Segundo Modesto, mesmo diante de tudo que o processo educacional vem enfrentando por conta da pandemia, ainda é necessário pensar numa escola que promova a equidade, com foco na efetiva aprendizagem dos estudantes. “A partir do momento em que foi instituída a Educação Pública como uma política de Estado foi possível potencializar toda e qualquer ação que envolvesse as melhorias na rede pública estadual, desde o fortalecimento do regime de colaboração até o direcionamento de recursos diretamente às escolas”, pontuou.
No decorrer de sua apresentação, Josué Modesto chamou a atenção para a luta que a Seduc trava em busca da distribuição de fardamento para todos os alunos e, também, de itens de higiene pessoal feminino, ou seja, absorventes para as jovens que enfrentam a pobreza menstrual, fator que gera ausência nas aulas. Mais adiante, foram apontados pelo gestor os índices de alunos em risco escolar, preenchimento dos diários eletrônicos e distorção idade/série, de cada uma das unidades escolares da Rede Pública Estadual localizadas em Aracaju.
Diálogo
Para a professora Andreza Andrade, diretora do Centro de Excelência José Rollemberg Leite, unidade que oferta o ensino médio em tempo integral, localizado no bairro José Conrado de Araújo, em Aracaju, a ideia de abrir um espaço para conversa direta com o secretário foi uma medida assertiva criada pela Educação Estadual. “Aproxima muito, faz a gente ser valorizado e dá oportunidade de o secretário conhecer a atmosfera da escola, mesmo que de forma remota”, disse ela, ao apresentar e comentar alguns resultados da escola sobre aulas não presenciais, busca ativa e ações desenvolvidas durante a pandemia para garantir a manutenção das aulas.
O diretor do Centro Estadual de Educação Profissional José Figueiredo Barreto, professor Marco Antônio Assis, também elogiou a iniciativa. Ele explicou que a escola tem capacidade para atender a mais de mil alunos em um ano letivo, mas, devido aos efeitos da crise sanitária, a procura diminuiu. “A gente tem trabalhado bastante na perspectiva de garantir que cada aluno nosso conclua suas atividades devidamente preparados para o mercado de trabalho”. Ele ainda falou sobre captação de matrícula, os processos seletivos em andamento, busca ativa e acompanhamento das atividades não presenciais.
A DEA administra 81 escolas da rede estadual, as quais atendem a 47.506 alunos distribuídos em todas as modalidades. A diretora da DEA, professora Gilvânia Guimarães, destaca a importância de se abrir o espaço para dialogar com os gestores. “Parabéns ao secretário Josué Modesto pela excelente ideia de colocar em pauta a escola pública. Costumo dizer que tenho os melhores gestores do estado de Sergipe, e modéstia à parte, são os melhores mesmo. São profissionais que trabalham incansavelmente para garantir o melhor para suas comunidades”, frisou ela, apontando ainda a autonomia dos gestores na administração financeira das escolas.

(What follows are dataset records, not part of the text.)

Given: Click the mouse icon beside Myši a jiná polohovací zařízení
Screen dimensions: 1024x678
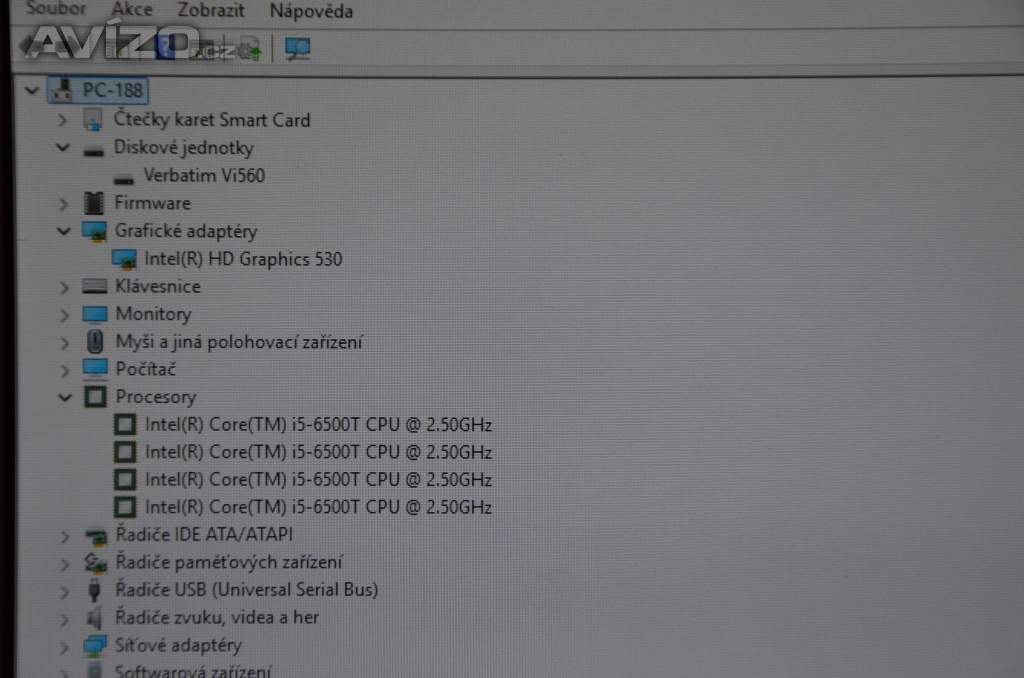Looking at the screenshot, I should click(95, 342).
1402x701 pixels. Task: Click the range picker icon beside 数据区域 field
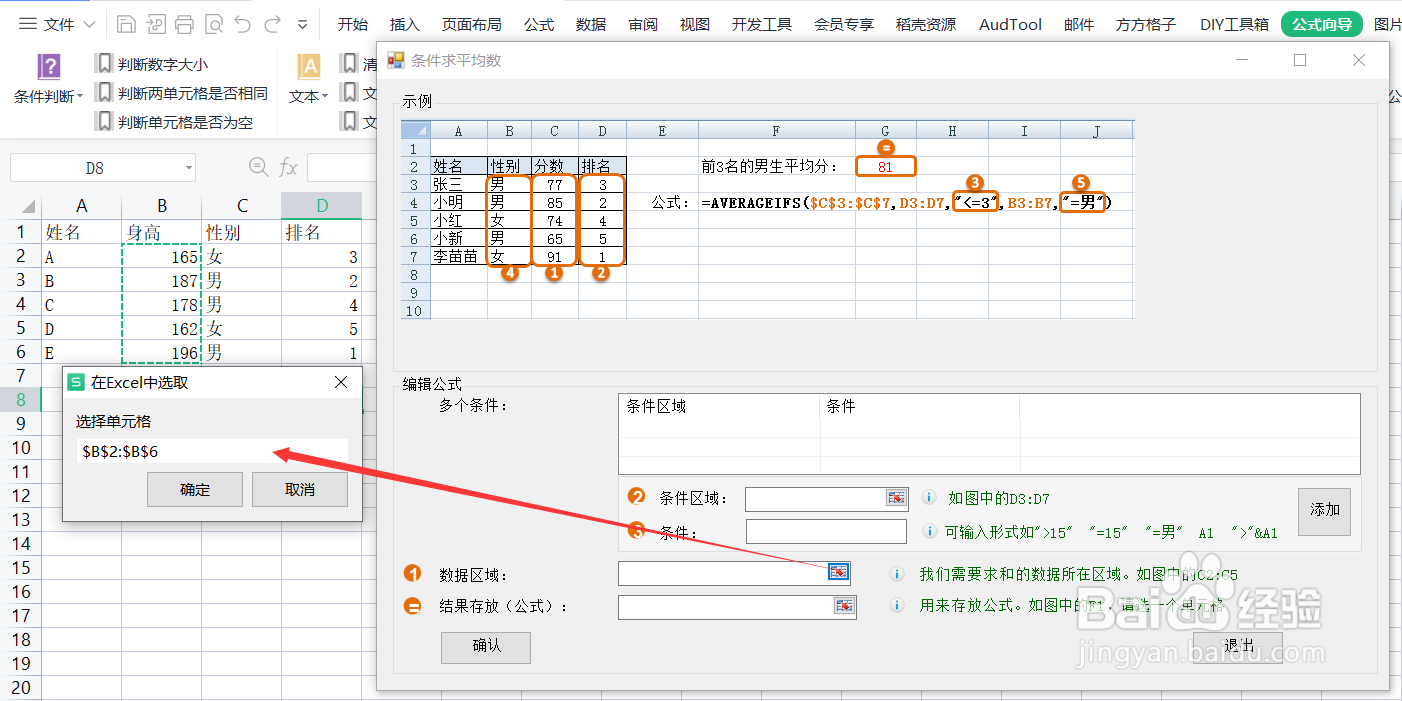(837, 572)
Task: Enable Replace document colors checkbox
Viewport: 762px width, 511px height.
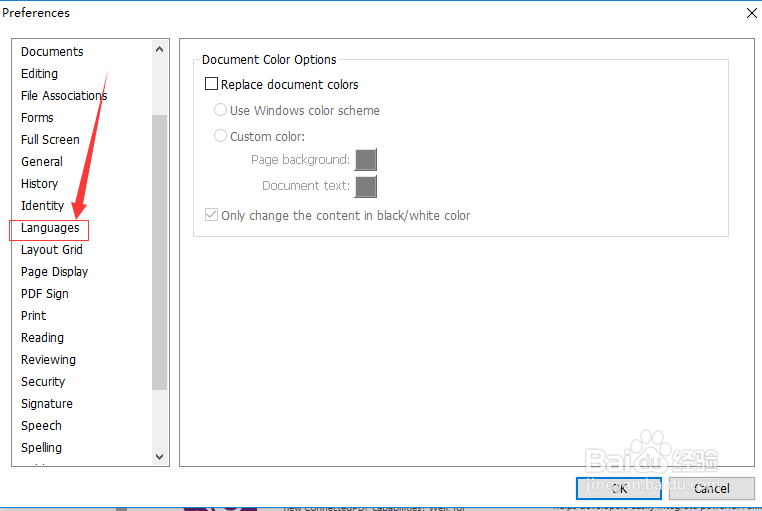Action: (211, 85)
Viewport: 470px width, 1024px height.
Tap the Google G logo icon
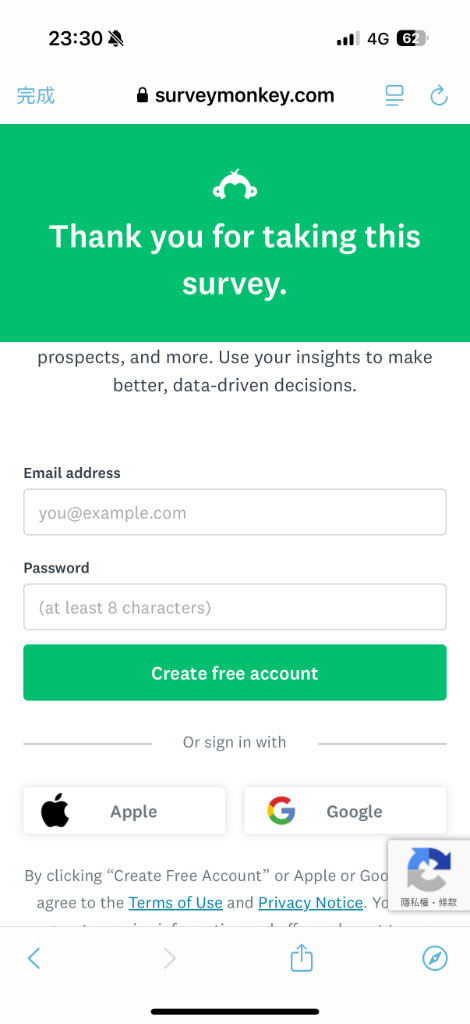[x=281, y=810]
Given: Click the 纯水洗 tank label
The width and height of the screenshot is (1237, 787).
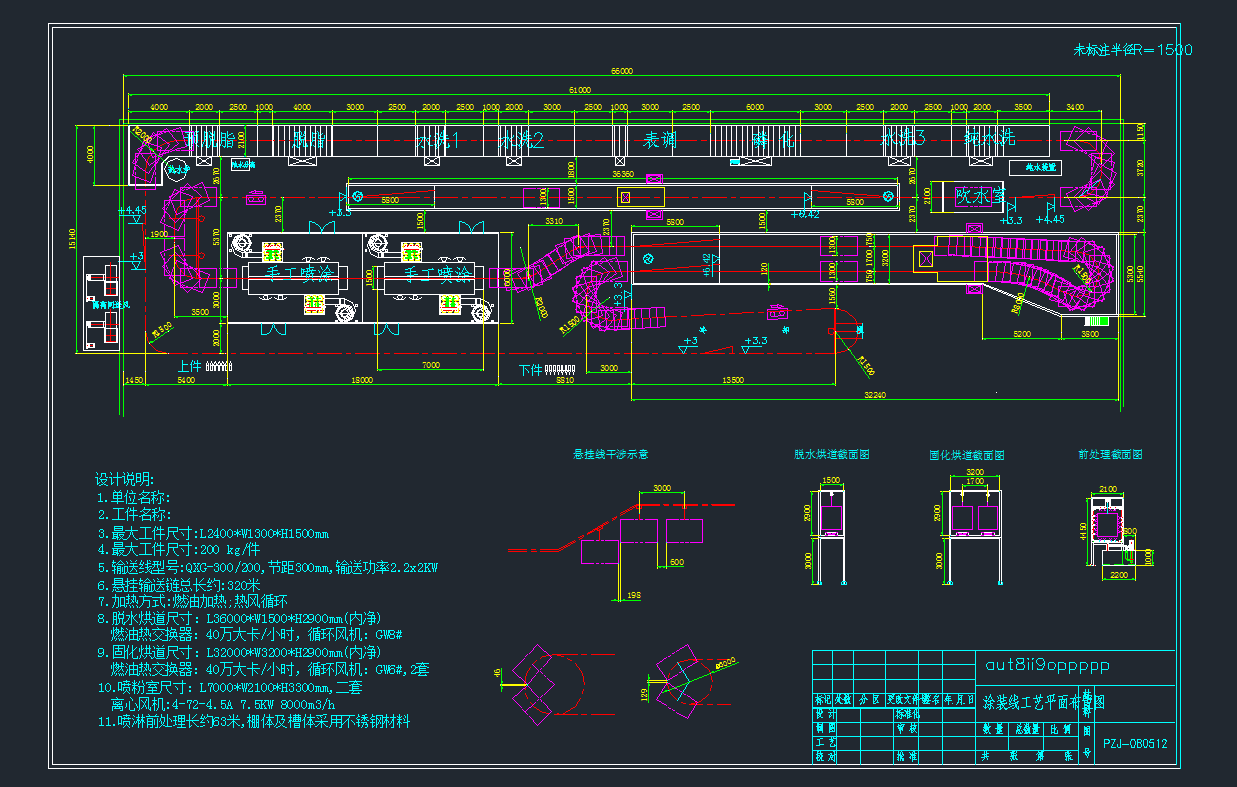Looking at the screenshot, I should (988, 140).
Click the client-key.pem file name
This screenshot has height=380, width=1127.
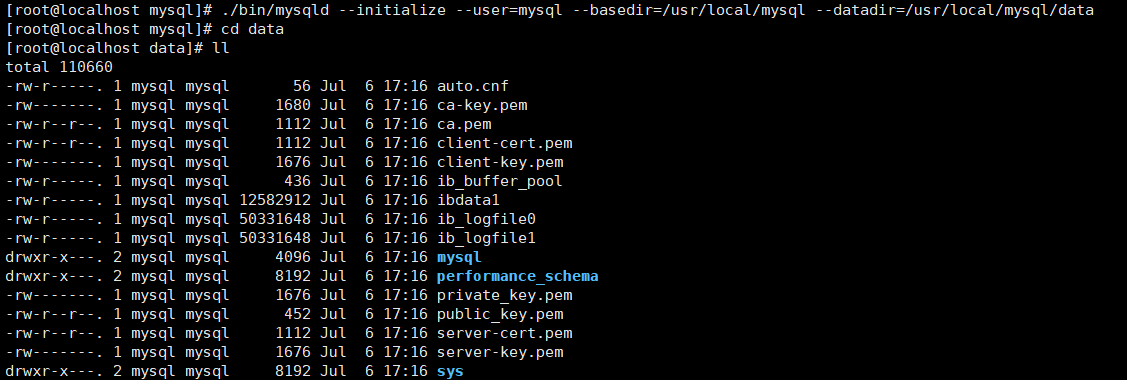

Também contribuiu para o diálogo o superintendente executivo da Seduc, professor José Ricardo de Santana, que falou sobre a gestão participativa a fim de melhorar os indicadores escolares, sobretudo o alinhamento dos diretores com a equipe pedagógica; além do assessor do gabinete do secretário, professor Cláudio Macedo, que exemplificou as estratégias para vencer a distorção idade/série, problemática que está sendo enfrentada com as ações do ProSIC, cujo objetivo é promover intervenções pedagógicas para o avanço das aprendizagens dos estudantes da Rede Estadual de Ensino que se encontram em situação de distorção idade/série.